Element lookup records
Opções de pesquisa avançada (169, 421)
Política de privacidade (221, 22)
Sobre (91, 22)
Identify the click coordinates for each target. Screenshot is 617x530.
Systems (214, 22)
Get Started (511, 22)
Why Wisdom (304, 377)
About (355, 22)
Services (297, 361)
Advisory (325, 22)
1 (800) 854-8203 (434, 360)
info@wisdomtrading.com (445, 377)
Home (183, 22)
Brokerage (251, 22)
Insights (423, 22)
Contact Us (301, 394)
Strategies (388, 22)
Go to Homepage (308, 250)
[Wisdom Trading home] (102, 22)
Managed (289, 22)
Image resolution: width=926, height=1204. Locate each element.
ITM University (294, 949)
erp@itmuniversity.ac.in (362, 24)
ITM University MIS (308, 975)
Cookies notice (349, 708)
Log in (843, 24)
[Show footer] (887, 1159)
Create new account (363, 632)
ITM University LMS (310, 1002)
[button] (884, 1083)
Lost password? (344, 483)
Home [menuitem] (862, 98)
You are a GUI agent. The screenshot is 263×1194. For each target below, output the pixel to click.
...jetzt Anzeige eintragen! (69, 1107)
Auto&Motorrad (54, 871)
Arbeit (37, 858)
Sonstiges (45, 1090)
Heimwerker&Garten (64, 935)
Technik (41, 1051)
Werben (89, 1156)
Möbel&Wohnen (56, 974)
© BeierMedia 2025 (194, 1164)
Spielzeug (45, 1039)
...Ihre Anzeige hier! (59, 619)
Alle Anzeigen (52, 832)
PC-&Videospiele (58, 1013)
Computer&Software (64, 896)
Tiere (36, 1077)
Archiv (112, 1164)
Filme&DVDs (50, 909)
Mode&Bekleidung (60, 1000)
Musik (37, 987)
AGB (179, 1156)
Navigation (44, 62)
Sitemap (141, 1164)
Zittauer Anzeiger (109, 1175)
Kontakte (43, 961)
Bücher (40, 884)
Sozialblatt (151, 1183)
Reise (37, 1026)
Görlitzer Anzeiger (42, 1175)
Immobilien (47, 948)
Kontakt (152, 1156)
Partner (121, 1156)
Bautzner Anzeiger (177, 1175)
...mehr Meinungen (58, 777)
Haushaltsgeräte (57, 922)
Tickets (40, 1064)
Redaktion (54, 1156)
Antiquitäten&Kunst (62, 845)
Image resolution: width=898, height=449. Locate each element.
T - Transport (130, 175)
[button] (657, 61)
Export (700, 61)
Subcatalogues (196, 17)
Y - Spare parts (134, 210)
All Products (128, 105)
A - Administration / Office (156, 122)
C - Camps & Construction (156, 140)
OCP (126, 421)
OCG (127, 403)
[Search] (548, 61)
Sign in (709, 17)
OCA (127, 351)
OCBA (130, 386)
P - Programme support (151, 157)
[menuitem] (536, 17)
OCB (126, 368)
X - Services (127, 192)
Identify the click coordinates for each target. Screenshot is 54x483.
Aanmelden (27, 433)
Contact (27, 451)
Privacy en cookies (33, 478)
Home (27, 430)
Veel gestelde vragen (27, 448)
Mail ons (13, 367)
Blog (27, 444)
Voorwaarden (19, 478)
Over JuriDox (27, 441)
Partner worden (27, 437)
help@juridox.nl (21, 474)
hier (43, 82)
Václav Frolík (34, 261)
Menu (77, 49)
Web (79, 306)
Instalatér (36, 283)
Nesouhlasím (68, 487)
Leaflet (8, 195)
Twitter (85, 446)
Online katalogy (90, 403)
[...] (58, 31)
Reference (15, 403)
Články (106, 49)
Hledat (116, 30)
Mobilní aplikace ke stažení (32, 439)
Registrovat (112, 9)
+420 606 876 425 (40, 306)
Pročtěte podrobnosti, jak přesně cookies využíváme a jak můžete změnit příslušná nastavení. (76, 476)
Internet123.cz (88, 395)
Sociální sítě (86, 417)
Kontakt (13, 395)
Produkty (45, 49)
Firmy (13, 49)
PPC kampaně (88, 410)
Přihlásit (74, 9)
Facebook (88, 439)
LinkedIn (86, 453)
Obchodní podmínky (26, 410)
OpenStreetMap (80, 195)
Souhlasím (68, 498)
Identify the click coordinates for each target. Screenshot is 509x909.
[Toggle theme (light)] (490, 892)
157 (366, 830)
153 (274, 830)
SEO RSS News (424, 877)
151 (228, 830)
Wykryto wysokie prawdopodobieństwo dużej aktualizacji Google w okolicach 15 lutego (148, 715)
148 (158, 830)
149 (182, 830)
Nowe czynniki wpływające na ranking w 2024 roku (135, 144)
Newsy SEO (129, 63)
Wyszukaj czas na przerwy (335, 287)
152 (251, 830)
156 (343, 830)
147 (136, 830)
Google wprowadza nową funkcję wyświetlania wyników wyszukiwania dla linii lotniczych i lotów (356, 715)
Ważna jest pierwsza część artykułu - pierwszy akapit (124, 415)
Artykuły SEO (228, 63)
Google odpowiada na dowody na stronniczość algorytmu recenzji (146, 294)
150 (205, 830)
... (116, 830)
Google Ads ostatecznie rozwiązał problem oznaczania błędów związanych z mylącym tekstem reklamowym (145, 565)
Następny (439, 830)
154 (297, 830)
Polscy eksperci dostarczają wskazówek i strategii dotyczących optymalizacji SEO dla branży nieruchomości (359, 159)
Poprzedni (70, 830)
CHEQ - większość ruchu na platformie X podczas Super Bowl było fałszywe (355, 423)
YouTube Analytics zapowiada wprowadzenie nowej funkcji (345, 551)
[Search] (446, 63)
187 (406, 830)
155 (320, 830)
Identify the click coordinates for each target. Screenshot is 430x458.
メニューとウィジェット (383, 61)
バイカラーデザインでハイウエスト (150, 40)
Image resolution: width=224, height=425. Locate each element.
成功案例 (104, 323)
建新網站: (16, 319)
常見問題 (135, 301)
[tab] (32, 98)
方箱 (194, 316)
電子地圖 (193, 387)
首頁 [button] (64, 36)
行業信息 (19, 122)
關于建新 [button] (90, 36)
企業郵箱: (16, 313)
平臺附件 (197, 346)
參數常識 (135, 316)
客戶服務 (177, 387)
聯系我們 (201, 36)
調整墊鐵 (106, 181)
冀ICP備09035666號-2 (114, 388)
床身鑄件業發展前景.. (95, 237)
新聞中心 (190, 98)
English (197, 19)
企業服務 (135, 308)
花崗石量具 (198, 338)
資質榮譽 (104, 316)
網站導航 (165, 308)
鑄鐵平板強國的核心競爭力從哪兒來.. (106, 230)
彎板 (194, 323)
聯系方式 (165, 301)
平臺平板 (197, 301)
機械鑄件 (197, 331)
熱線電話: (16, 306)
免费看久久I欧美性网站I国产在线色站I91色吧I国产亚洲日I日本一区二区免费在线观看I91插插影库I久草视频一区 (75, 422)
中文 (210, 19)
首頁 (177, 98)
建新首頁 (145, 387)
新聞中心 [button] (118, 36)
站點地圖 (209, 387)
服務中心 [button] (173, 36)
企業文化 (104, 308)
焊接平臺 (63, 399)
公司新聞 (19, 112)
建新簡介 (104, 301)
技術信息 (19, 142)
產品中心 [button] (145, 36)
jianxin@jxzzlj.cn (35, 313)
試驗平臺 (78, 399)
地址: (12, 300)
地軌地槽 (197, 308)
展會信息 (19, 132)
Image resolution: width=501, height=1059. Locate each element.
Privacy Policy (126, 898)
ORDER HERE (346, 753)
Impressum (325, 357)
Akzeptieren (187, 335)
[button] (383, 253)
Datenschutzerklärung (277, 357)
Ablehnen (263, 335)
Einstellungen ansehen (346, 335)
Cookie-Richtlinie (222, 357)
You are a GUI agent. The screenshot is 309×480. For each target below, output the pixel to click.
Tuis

TO BE DONE: Copy every one of the records above line for line, keeping each character unchanged.

EXERCISE ANSWER:
Opções de pesquisa avançada (169, 421)
Política de privacidade (221, 22)
Sobre (91, 22)
Identify the click coordinates for each target. Screenshot is 617x530.
Systems (214, 22)
Get Started (511, 22)
Why Wisdom (304, 377)
About (355, 22)
Services (297, 361)
Advisory (325, 22)
1 (800) 854-8203 (434, 360)
info@wisdomtrading.com (445, 377)
Home (183, 22)
Brokerage (251, 22)
Insights (423, 22)
Contact Us (301, 394)
Strategies (388, 22)
Go to Homepage (308, 250)
[Wisdom Trading home] (102, 22)
Managed (289, 22)
Image resolution: width=926, height=1204. Locate each element.
ITM University (294, 949)
erp@itmuniversity.ac.in (362, 24)
ITM University MIS (308, 975)
Cookies notice (349, 708)
Log in (843, 24)
[Show footer] (887, 1159)
Create new account (363, 632)
ITM University LMS (310, 1002)
[button] (884, 1083)
Lost password? (344, 483)
Home [menuitem] (862, 98)
You are a GUI agent. The screenshot is 263×1194. For each target below, output the pixel to click.
...jetzt Anzeige eintragen! (69, 1107)
Auto&Motorrad (54, 871)
Arbeit (37, 858)
Sonstiges (45, 1090)
Heimwerker&Garten (64, 935)
Technik (41, 1051)
Werben (89, 1156)
Möbel&Wohnen (56, 974)
© BeierMedia 2025 (194, 1164)
Spielzeug (45, 1039)
...Ihre Anzeige hier! (59, 619)
Alle Anzeigen (52, 832)
PC-&Videospiele (58, 1013)
Computer&Software (64, 896)
Tiere (36, 1077)
Archiv (112, 1164)
Filme&DVDs (50, 909)
Mode&Bekleidung (60, 1000)
Musik (37, 987)
AGB (179, 1156)
Navigation (44, 62)
Sitemap (141, 1164)
Zittauer Anzeiger (109, 1175)
Kontakte (43, 961)
Bücher (40, 884)
Sozialblatt (151, 1183)
Reise (37, 1026)
Görlitzer Anzeiger (42, 1175)
Immobilien (47, 948)
Kontakt (152, 1156)
Partner (121, 1156)
Bautzner Anzeiger (177, 1175)
...mehr Meinungen (58, 777)
Haushaltsgeräte (57, 922)
Tickets (40, 1064)
Redaktion (54, 1156)
Antiquitäten&Kunst (62, 845)
Image resolution: width=898, height=449. Locate each element.
T - Transport (130, 175)
[button] (657, 61)
Export (700, 61)
Subcatalogues (196, 17)
Y - Spare parts (134, 210)
All Products (128, 105)
A - Administration / Office (156, 122)
C - Camps & Construction (156, 140)
OCP (126, 421)
OCG (127, 403)
[Search] (548, 61)
Sign in (709, 17)
OCA (127, 351)
OCBA (130, 386)
P - Programme support (151, 157)
[menuitem] (536, 17)
OCB (126, 368)
X - Services (127, 192)
Identify the click coordinates for each target. Screenshot is 54x483.
Aanmelden (27, 433)
Contact (27, 451)
Privacy en cookies (33, 478)
Home (27, 430)
Veel gestelde vragen (27, 448)
Mail ons (13, 367)
Blog (27, 444)
Voorwaarden (19, 478)
Over JuriDox (27, 441)
Partner worden (27, 437)
help@juridox.nl (21, 474)
hier (43, 82)
Václav Frolík (34, 261)
Menu (77, 49)
Web (79, 306)
Instalatér (36, 283)
Nesouhlasím (68, 487)
Leaflet (8, 195)
Twitter (85, 446)
Online katalogy (90, 403)
[...] (58, 31)
Reference (15, 403)
Články (106, 49)
Hledat (116, 30)
Mobilní aplikace ke stažení (32, 439)
Registrovat (112, 9)
+420 606 876 425 (40, 306)
Pročtěte podrobnosti, jak přesně cookies využíváme a jak můžete změnit příslušná nastavení. (76, 476)
Internet123.cz (88, 395)
Sociální sítě (86, 417)
Kontakt (13, 395)
Produkty (45, 49)
Firmy (13, 49)
PPC kampaně (88, 410)
Přihlásit (74, 9)
Facebook (88, 439)
LinkedIn (86, 453)
Obchodní podmínky (26, 410)
OpenStreetMap (80, 195)
Souhlasím (68, 498)
Identify the click coordinates for each target. Screenshot is 509x909.
[Toggle theme (light)] (490, 892)
157 (366, 830)
153 (274, 830)
SEO RSS News (424, 877)
151 (228, 830)
Wykryto wysokie prawdopodobieństwo dużej aktualizacji Google w okolicach 15 lutego (148, 715)
148 (158, 830)
149 (182, 830)
Nowe czynniki wpływające na ranking w 2024 roku (135, 144)
Newsy SEO (129, 63)
Wyszukaj czas na przerwy (335, 287)
152 (251, 830)
156 (343, 830)
147 (136, 830)
Google wprowadza nową funkcję wyświetlania wyników wyszukiwania dla linii lotniczych i lotów (356, 715)
Ważna jest pierwsza część artykułu - pierwszy akapit (124, 415)
Artykuły SEO (228, 63)
Google odpowiada na dowody na stronniczość algorytmu recenzji (146, 294)
150 (205, 830)
... (116, 830)
Google Ads ostatecznie rozwiązał problem oznaczania błędów związanych z mylącym tekstem reklamowym (145, 565)
Następny (439, 830)
154 (297, 830)
Polscy eksperci dostarczają wskazówek i strategii dotyczących optymalizacji SEO dla branży nieruchomości (359, 159)
Poprzedni (70, 830)
CHEQ - większość ruchu na platformie X podczas Super Bowl było fałszywe (355, 423)
YouTube Analytics zapowiada wprowadzenie nowej funkcji (345, 551)
[Search] (446, 63)
187 (406, 830)
155 (320, 830)
Identify the click coordinates for each target. Screenshot is 430x458.
メニューとウィジェット (383, 61)
バイカラーデザインでハイウエスト (150, 40)
Image resolution: width=224, height=425. Locate each element.
成功案例 (104, 323)
建新網站: (16, 319)
常見問題 (135, 301)
[tab] (32, 98)
方箱 (194, 316)
電子地圖 (193, 387)
首頁 [button] (64, 36)
行業信息 (19, 122)
關于建新 [button] (90, 36)
企業郵箱: (16, 313)
平臺附件 (197, 346)
參數常識 (135, 316)
客戶服務 (177, 387)
聯系我們 (201, 36)
調整墊鐵 (106, 181)
冀ICP備09035666號-2 (114, 388)
床身鑄件業發展前景.. (95, 237)
新聞中心 (190, 98)
English (197, 19)
企業服務 (135, 308)
花崗石量具 (198, 338)
資質榮譽 (104, 316)
網站導航 (165, 308)
鑄鐵平板強國的核心競爭力從哪兒來.. (106, 230)
彎板 (194, 323)
聯系方式 (165, 301)
平臺平板 (197, 301)
機械鑄件 (197, 331)
熱線電話: (16, 306)
免费看久久I欧美性网站I国产在线色站I91色吧I国产亚洲日I日本一区二区免费在线观看I91插插影库I久草视频一区 (75, 422)
中文 (210, 19)
首頁 (177, 98)
建新首頁 (145, 387)
新聞中心 [button] (118, 36)
站點地圖 (209, 387)
服務中心 [button] (173, 36)
企業文化 (104, 308)
焊接平臺 (63, 399)
公司新聞 (19, 112)
建新簡介 (104, 301)
技術信息 (19, 142)
產品中心 [button] (145, 36)
jianxin@jxzzlj.cn (35, 313)
試驗平臺 (78, 399)
地址: (12, 300)
地軌地槽 (197, 308)
展會信息 (19, 132)
Image resolution: width=501, height=1059. Locate each element.
Privacy Policy (126, 898)
ORDER HERE (346, 753)
Impressum (325, 357)
Akzeptieren (187, 335)
[button] (383, 253)
Datenschutzerklärung (277, 357)
Ablehnen (263, 335)
Einstellungen ansehen (346, 335)
Cookie-Richtlinie (222, 357)
You are a GUI agent. The screenshot is 309×480. For each target below, output the pixel to click.
Tuis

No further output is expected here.